Еще одно, последнее рычание вырвалось из груди Марка Семеновича перед тем, как прекрасный образ несколько затуманился, девственный платочек, снова вынырнув из бардачка, промокнул выступившие на лбу капли.
***
Спустя полчаса на месте Ларочки восседала законная супруга Марка Семеныча Елена Ивановна (или Ларочка полчаса назад восседала на месте супруги? Разобраться в этом было сложно, да и к чему, когда и так все прекрасно). Супружница Марка Семеновича никогда не была ни Евой, ни зеленоглазой жар-птицей. Елену Ивановну если бы и удалось представить с торчащими из разных частей тела перьями или грызущей во время всяких неприличностей яблоко, то это вызвало бы разве что улыбку, да Марк Семенович и не позволил бы — бывают женщины такие, как Ларочка, а бывают другие… и разве не удивительно, что все они такие разные… Мужчина чуть не с умилением глянул на сидящую рядом супругу: «там, где брошка, там перёд», что поставь — что положи, сбоку бантик, сзади — три, сверху дурацкая шапочка, из-под пальто торчат то ли валенки, то ли модифицированные кроссовки, на ножках Ларочки такие бы еще смотрелись, но на копытцах Елены Ивановны… Мрак! Сколько раз он отправлял её в салоны, сколько денег угрохал на модельеров и дизайнеров! Но что ни возьми — все как корове седло! Но разве это в жене главное?!.. Марк Семенович с надеждой глянул на супругу, под ложечкой засосало, еще бы! С Ларочкой было спущено пять тысяч калорий!

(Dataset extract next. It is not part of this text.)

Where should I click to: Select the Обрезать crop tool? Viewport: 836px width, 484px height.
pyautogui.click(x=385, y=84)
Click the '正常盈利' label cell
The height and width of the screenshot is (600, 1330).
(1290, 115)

— Голодный, пупсик? — засюсюкала Елена Ивановна.
Марк Семенович мурлыкнул что-то под нос, из чего супруге стало ясно: «Голодный! Как пёс!!!»
— А таблетки пил? — озабоченно спохватилась супружница.
Марк Семенович кивнул.
— Ну, погоди, я до тебя доберусь… — подпустила еще сиропчику Елена Ивановна. (Марк Семеныч давно подметил: как ни проветривай салон, как ни заметай следы тряпочкой, баба бабу пусть нижним мозгом, но все равно учует. Но, опять же, не это главное, главное то, что у кого-то бабье от этого звереет, а у него становится еще и покладистее…)
Всю дорогу домой пупсик гадал, что же его ожидает дома — пирог с вишней или кулебяка с яйцами и капустой?